Saved entries:
+===+
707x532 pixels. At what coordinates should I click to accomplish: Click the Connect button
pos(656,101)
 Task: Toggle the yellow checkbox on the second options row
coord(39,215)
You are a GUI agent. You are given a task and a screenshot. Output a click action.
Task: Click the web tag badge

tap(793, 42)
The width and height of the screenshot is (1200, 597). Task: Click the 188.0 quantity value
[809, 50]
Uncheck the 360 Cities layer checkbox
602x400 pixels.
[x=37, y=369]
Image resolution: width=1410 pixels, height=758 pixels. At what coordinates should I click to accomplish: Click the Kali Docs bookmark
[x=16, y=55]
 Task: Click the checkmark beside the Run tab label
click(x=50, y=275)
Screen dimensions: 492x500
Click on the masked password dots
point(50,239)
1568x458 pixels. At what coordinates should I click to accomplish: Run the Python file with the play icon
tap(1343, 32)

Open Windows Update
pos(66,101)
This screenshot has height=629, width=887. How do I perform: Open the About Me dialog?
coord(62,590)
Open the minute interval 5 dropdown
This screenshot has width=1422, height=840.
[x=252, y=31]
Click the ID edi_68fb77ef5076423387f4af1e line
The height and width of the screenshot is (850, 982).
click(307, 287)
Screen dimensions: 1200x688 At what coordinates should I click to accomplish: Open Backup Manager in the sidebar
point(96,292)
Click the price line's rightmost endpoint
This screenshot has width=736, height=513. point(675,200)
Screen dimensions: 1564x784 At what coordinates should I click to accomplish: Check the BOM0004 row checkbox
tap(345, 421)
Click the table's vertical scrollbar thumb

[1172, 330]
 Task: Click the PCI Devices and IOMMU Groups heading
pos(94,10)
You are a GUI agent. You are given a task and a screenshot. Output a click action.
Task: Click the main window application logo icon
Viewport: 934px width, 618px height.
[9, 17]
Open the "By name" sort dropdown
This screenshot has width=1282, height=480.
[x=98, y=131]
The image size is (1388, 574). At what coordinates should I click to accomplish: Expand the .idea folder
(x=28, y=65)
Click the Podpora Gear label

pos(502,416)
+===+
• **WHAT TO WORK ON**:
What is wanted is every line above, written out exactly.

• **SOLUTION**:
707x532 pixels. At what coordinates should I click to accomplish: Click the Connect button
pos(656,101)
 Task: Toggle the yellow checkbox on the second options row
coord(39,215)
You are a GUI agent. You are given a task and a screenshot. Output a click action.
Task: Click the web tag badge

tap(793, 42)
The width and height of the screenshot is (1200, 597). Task: Click the 188.0 quantity value
[809, 50]
Uncheck the 360 Cities layer checkbox
602x400 pixels.
[x=37, y=369]
Image resolution: width=1410 pixels, height=758 pixels. At what coordinates should I click to accomplish: Click the Kali Docs bookmark
[x=16, y=55]
 Task: Click the checkmark beside the Run tab label
click(x=50, y=275)
Screen dimensions: 492x500
Click on the masked password dots
point(50,239)
1568x458 pixels. At what coordinates should I click to accomplish: Run the Python file with the play icon
tap(1343, 32)

Open Windows Update
pos(66,101)
This screenshot has height=629, width=887. How do I perform: Open the About Me dialog?
coord(62,590)
Open the minute interval 5 dropdown
This screenshot has width=1422, height=840.
[x=252, y=31]
Click the ID edi_68fb77ef5076423387f4af1e line
The height and width of the screenshot is (850, 982).
click(307, 287)
Screen dimensions: 1200x688 At what coordinates should I click to accomplish: Open Backup Manager in the sidebar
point(96,292)
Click the price line's rightmost endpoint
This screenshot has width=736, height=513. point(675,200)
Screen dimensions: 1564x784 At what coordinates should I click to accomplish: Check the BOM0004 row checkbox
tap(345, 421)
Click the table's vertical scrollbar thumb

[1172, 330]
 Task: Click the PCI Devices and IOMMU Groups heading
pos(94,10)
You are a GUI agent. You are given a task and a screenshot. Output a click action.
Task: Click the main window application logo icon
Viewport: 934px width, 618px height.
[9, 17]
Open the "By name" sort dropdown
This screenshot has width=1282, height=480.
[x=98, y=131]
The image size is (1388, 574). At what coordinates should I click to accomplish: Expand the .idea folder
(x=28, y=65)
Click the Podpora Gear label

pos(502,416)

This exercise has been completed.